Abdel Atty claimed that HRW supports “practices of terrorism,” as it is silent on operations targeting innocent civilians, officers, and judges.

One year into President Abdel Fatah al-Sisi’s term, HRW called on the U.S. and Europe to “stop overlooking Egyptian government abuses, including a lack of accountability for many killings of protesters by security forces, mass detentions, military trials of civilians, hundreds of death sentences, and the forced eviction of thousands of families in the Sinai Peninsula.”

HRW’s deputy Middle East and North Africa director, Joe strock, said that the “Continued silence from the United States and Europe legitimizes al-Sisi’s flawed logic that the state’s clampdown on its own citizens will yield stability, it’s not too late to push the Egyptian government to correct its course.”

“Attacks by insurgent groups increased in the North Sinai governorate immediately following Morsi’s removal, but both insurgent attacks and government arrests and violence have escalated sharply since an October 2014 attack on a military base there,” the report said.

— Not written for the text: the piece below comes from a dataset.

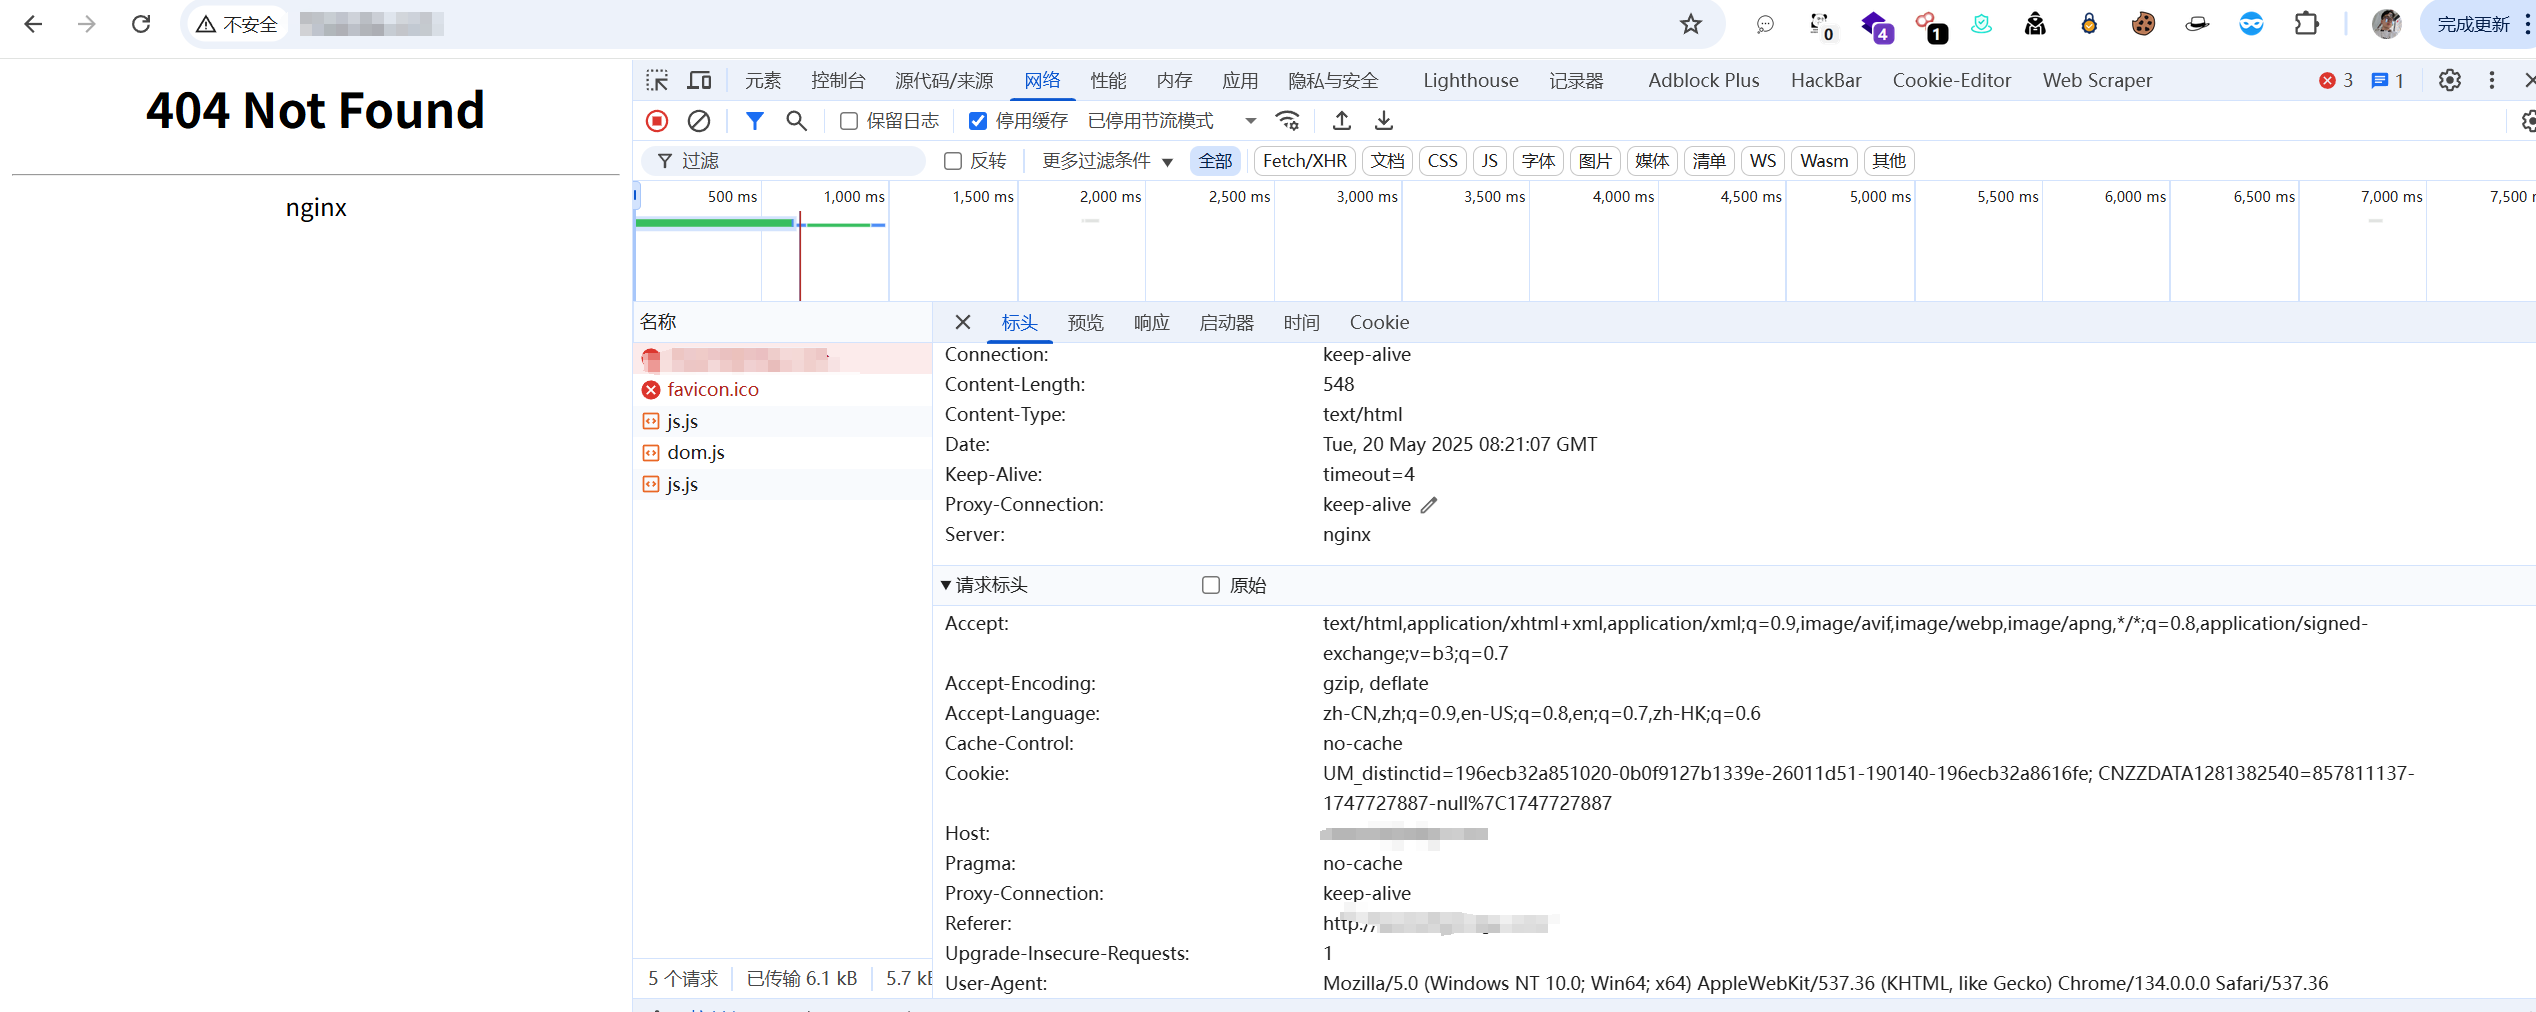
Task: Toggle the device toolbar icon
Action: coord(700,80)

HRW’s report comes simultaneously with a formal report issued by the U.S. administration and submitted to the U.S. Congress May 12, citing that “Egypt is moving away from Democracy, stifling freedom of expression, and failing to hold the security forces accountable for arbitrary or unlawful killings.”

New York Times reported Monday that the U.S. administration concluded that “Egypt is nevertheless too important to national security to end the roughly $1.5 billion a year it receives in an American aid.”